Mettez-moi au régime sec, vous tuez ma capacité créative.

Comme je suis parfaitement conscient du péril pour ma santé, je me suis donné un système de règles qui me préserve tout en conservant les avantages de l'addiction. D'abord refuser la cigarette, poison mortel à tous égards. Il est trop facile d'allumer une cigarette à tout propos, sans même s'en rendre compte. C'est là pratique de fumaillon. Le cigare est délicieux, mais trop fort pour moi : il m'abrutit au lieu de me stimuler. Reste la pipe qui offre d'appréciables avantages : le goût, que l'on peut varier à l'infini avec toute la gamme des tabacs aromatiques, le plaisir du bois, de la forme, à condition de posséder plusieurs pipes et de les laisser reposer suffisamment. Ajoutez le temps : il faut en pour choisir, bourrer, allumer, mettre en conbustion, apprécier. D'où une consommation nécessairement réduite. La conscience, ici, introduit d'elle même la tempérance. Et la qualité. Au fumaillon frénétique et névrosé le fumeur de pipe oppose sereinement l'image de la modération, de la trempérance paisible, de la sérénité. Ce n'est pas un hasard si l'on associe la pipe à la sagesse, à l'âge des contemplations tranquilles, à l'art de prendre le temps.

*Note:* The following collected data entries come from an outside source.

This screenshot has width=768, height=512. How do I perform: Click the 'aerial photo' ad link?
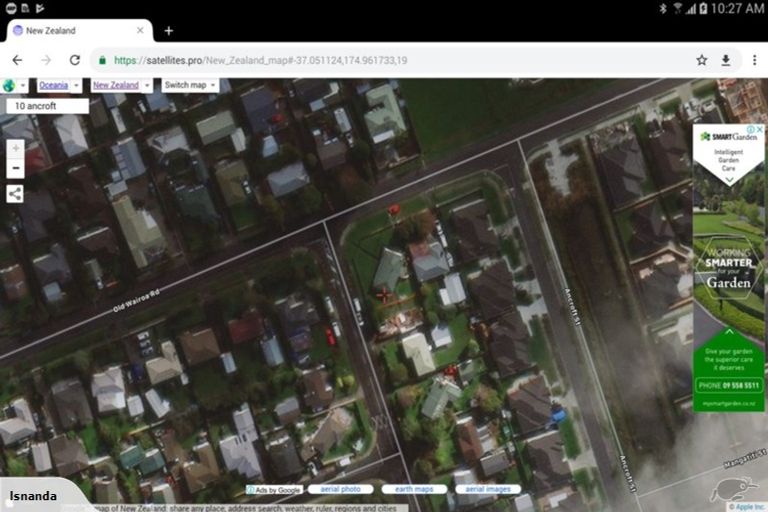coord(340,489)
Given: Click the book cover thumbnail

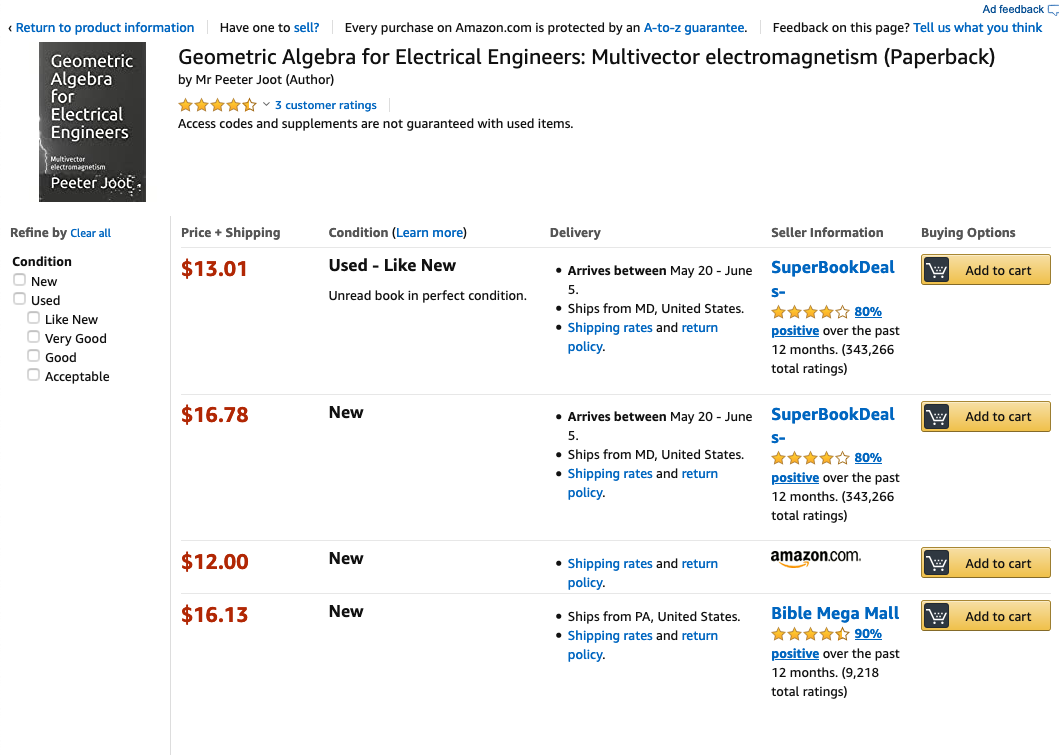Looking at the screenshot, I should (93, 122).
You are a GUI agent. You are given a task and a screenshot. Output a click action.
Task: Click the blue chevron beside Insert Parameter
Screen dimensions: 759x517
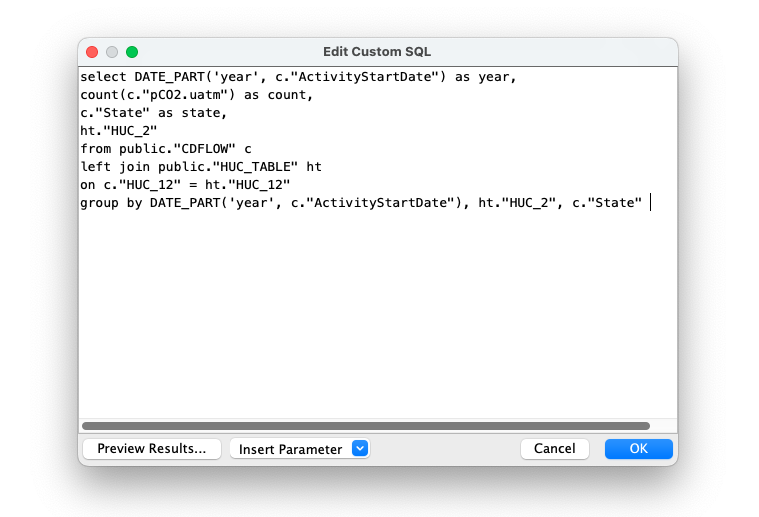tap(360, 448)
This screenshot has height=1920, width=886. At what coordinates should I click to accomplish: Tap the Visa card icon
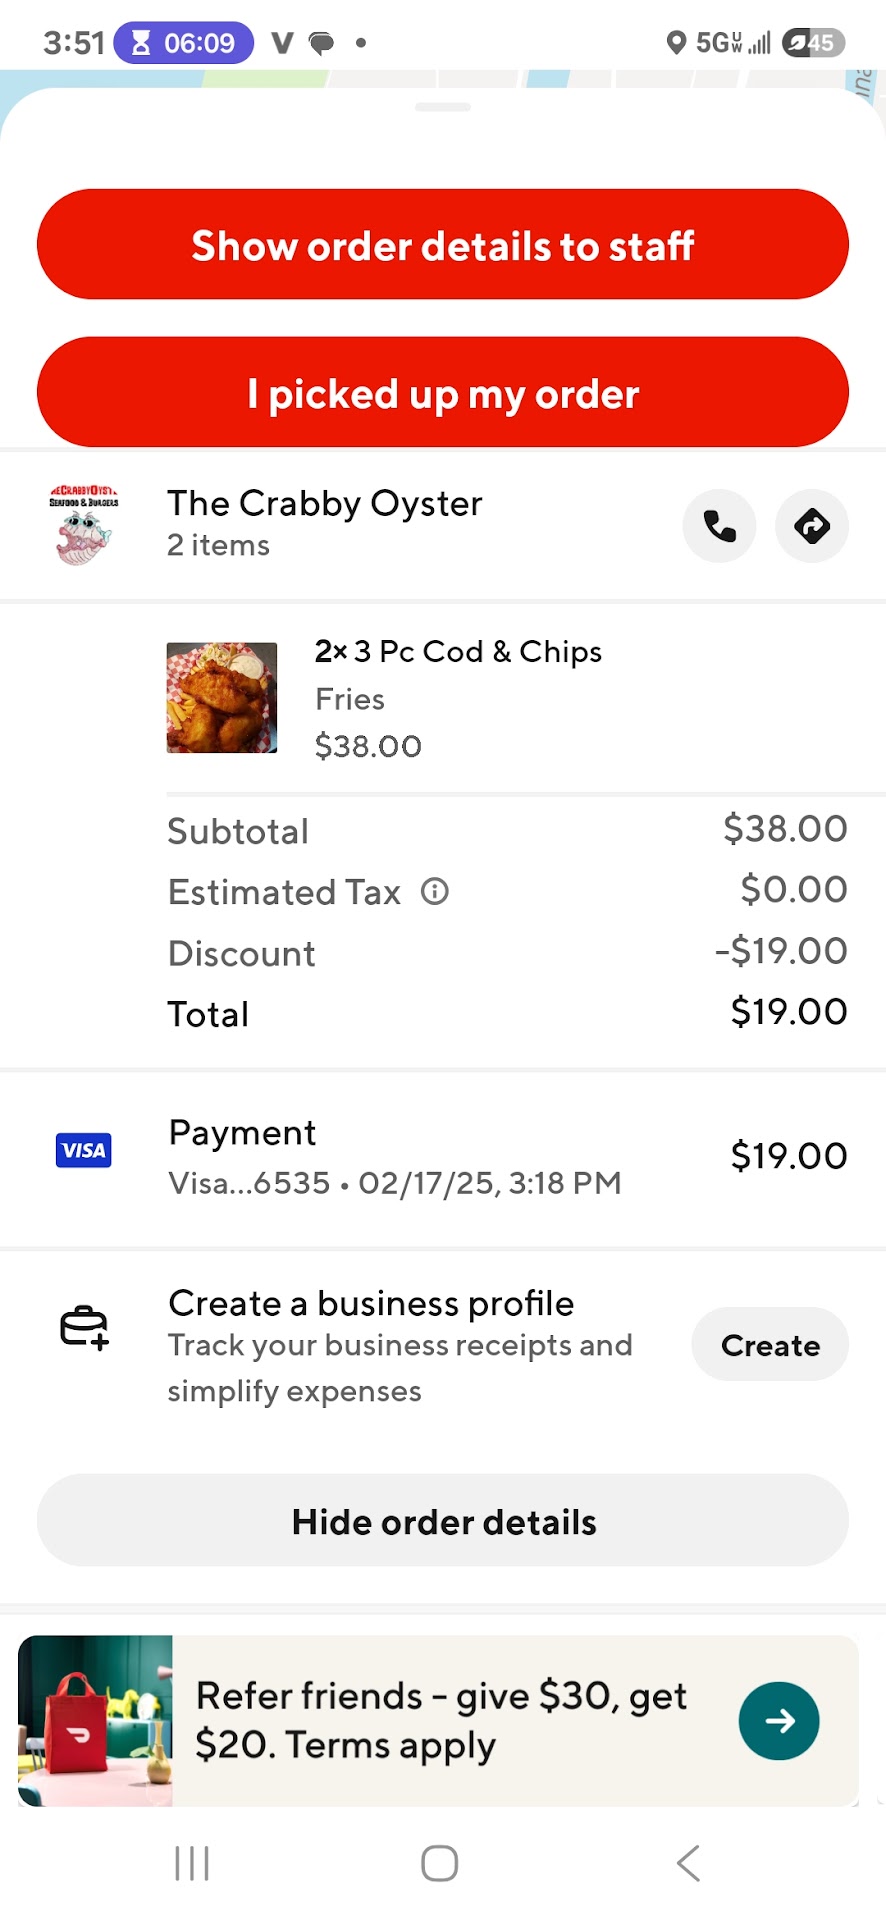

Un vice peut-il devenir une vertu éthique, un art, une discipline, une "exercitation", une askèsis? Pour en juger il faut d'abord se débarrasser de tout jugement moral, évacuer la question du bien et du mal. Penser en termes d'économie psychique. Evaluer plaisir et déplaisir. Toute activité se fait sous l'aplomb de la mort, et l'on soutiendra avec raison que courir en voiture, à cheval, en vélo, et même à pieds est un risque. On peut mourir, et d'ailleurs on meurt aussi, à ne rien faire du tout. Pour le reste chacun pèsera ce qu'il accepte de risquer au regard de ce qui lui fait plaisir. Si je ne puis me refuser une satisfaction je peux tout du moins en mesurer la pratique par la conscience, et doser, et jouer, et composer. On peut soutenir que l'art martial est dangereux, et le thé aussi, si j'en abuse. Chez moi l'"art de la pipe" sera nécessairement lié à l'art de la conversation ( écouter et parler avec des amis, en tirant sur son foyer allumé, quel plaisir!) à l'art d'écrire (je ne puis tracer une ligne sans elle ), à l'art de boire (ah le goût du café, mêlé des fragrances tabagiques!) et de lire enfin, pour ne pas baîller au bout de quatre pages!

"Jouir et faire joiur sans faire de tort à personne...". C'est dans cet espace que se pose la question de l'art. La Mettrie avait écrit un"Art de Jouir". Epicurien défroqué et vagabond il fait écho à la maxime de Chamfort citée plus haut. Pour penser correctement la nature de l'art il faut en finir avec l'obsession de la finalité : ne plus agir pour..., ne plus penser en termes de gains et profits, ne plus soupeser de bénéfices. Et pas davantage se soumettre au diktat de la Beauté, ou de l'utilité, ou de la propagande politique et commerciale. La pratique, l'exercice, l'askèsis, l'entraînement, la discipline, non pas pour broyer les corps, raidir les âmes, soumettre la pensée aux impératifs moraux, mais dans un libre esprit de développement intérieur, où le corps et l'âme, leur unité inséparable, vont d'un même pas, s'engager tout entier dans une régulation formative : les Grecs avaient forgé le concept d'"arêté" - l'excellence, la virtu (sic en italien, et ce n'est pas notre pâle vertu). L'excellence ainsi comprise avait sa fin en elle-même, et sa propre éjouissance.